═════ Excerpted text
How to Live Frugally for Beginners
You may be asking yourself how to live frugally, especially if you are new to frugal living. If you are trying to be more accountable with your money, frugal living is certainly the way to go. Did you know many millionaires live a frugal life?
In this post, I will cover my top frugal living tips for beginners. Even if you are new to frugal living, this post is sure to help you find practical ways to save more money.
Why Live Frugally?
There are many reasons to live a frugal life; however, saving money would be at the top of my list. I do not believe in paying full price unless I absolutely have to. This way of living has helped my husband and I pay off our student loans, our car, and we are on track to paying off our mortgage too. We are also able to live a comfortable life and take a few vacations per year because we are willing to do the work it takes to live frugally. Reasons to live frugally:
- pay down debt
- save up for an emergency fund
- save up for a vacation
- less money stress
- save for retirement
- financial security
- retire early
Choose Frugal Over Cheap:
Many times frugal living is often confused with being cheap. I beg to differ. Frugal living means being intentional with your money and finding the best deals. That’ right, I stopped paying full price for items long ago. However, I do not consider myself to be cheap. I will buy my friends and family nice gifts (at a discount if I can – hehe), I will treat myself when I can, and I buy quality over quantity or cheap items. I love living my life this way even though I could spend more money if I needed to because I have learned to save and always have a surplus of money. There is not much money stress in my life because I choose to live frugally.
══════════
═════ Input
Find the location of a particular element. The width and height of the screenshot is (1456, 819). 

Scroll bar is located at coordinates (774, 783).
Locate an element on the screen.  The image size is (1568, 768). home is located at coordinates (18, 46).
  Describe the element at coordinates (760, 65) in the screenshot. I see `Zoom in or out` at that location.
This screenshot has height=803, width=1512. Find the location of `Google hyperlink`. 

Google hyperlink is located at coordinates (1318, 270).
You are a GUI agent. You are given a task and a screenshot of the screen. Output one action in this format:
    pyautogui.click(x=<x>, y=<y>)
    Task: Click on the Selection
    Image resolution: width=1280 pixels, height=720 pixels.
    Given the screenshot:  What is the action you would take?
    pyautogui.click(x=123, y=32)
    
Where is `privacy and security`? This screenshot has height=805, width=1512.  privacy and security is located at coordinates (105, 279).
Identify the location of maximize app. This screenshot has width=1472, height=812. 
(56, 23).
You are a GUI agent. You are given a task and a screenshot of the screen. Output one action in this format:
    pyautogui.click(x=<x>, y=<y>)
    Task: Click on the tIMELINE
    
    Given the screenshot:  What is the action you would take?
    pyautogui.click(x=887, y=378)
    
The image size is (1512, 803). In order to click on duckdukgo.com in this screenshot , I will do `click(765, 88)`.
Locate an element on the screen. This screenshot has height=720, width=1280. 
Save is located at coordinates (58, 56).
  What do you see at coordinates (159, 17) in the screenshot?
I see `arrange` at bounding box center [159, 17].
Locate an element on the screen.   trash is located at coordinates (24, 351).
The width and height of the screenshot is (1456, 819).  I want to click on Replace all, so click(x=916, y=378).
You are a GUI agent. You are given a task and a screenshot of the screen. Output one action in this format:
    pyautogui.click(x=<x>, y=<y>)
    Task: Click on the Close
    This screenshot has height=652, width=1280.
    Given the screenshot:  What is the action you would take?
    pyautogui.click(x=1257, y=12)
══════════
• [Set of tasks]
A: In the frugal living text, rewrite the passage between "How to Live Frugally for" and "save more money.", inclusive, replacing "millionaires" with "wealthy people".
B: Present the rows between the lines holding "What do you" and "so click(x=916, y=378).", inclusive, as a JSON list of strings with one string per line and no blank lines.

• [Answers to each task]
A:
How to Live Frugally for Beginners
You may be asking yourself how to live frugally, especially if you are new to frugal living. If you are trying to be more accountable with your money, frugal living is certainly the way to go. Did you know many wealthy people live a frugal life?
In this post, I will cover my top frugal living tips for beginners. Even if you are new to frugal living, this post is sure to help you find practical ways to save more money.

B:
[
  "  What do you see at coordinates (159, 17) in the screenshot?",
  "I see `arrange` at bounding box center [159, 17].",
  "Locate an element on the screen.   trash is located at coordinates (24, 351).",
  "The width and height of the screenshot is (1456, 819).  I want to click on Replace all, so click(x=916, y=378)."
]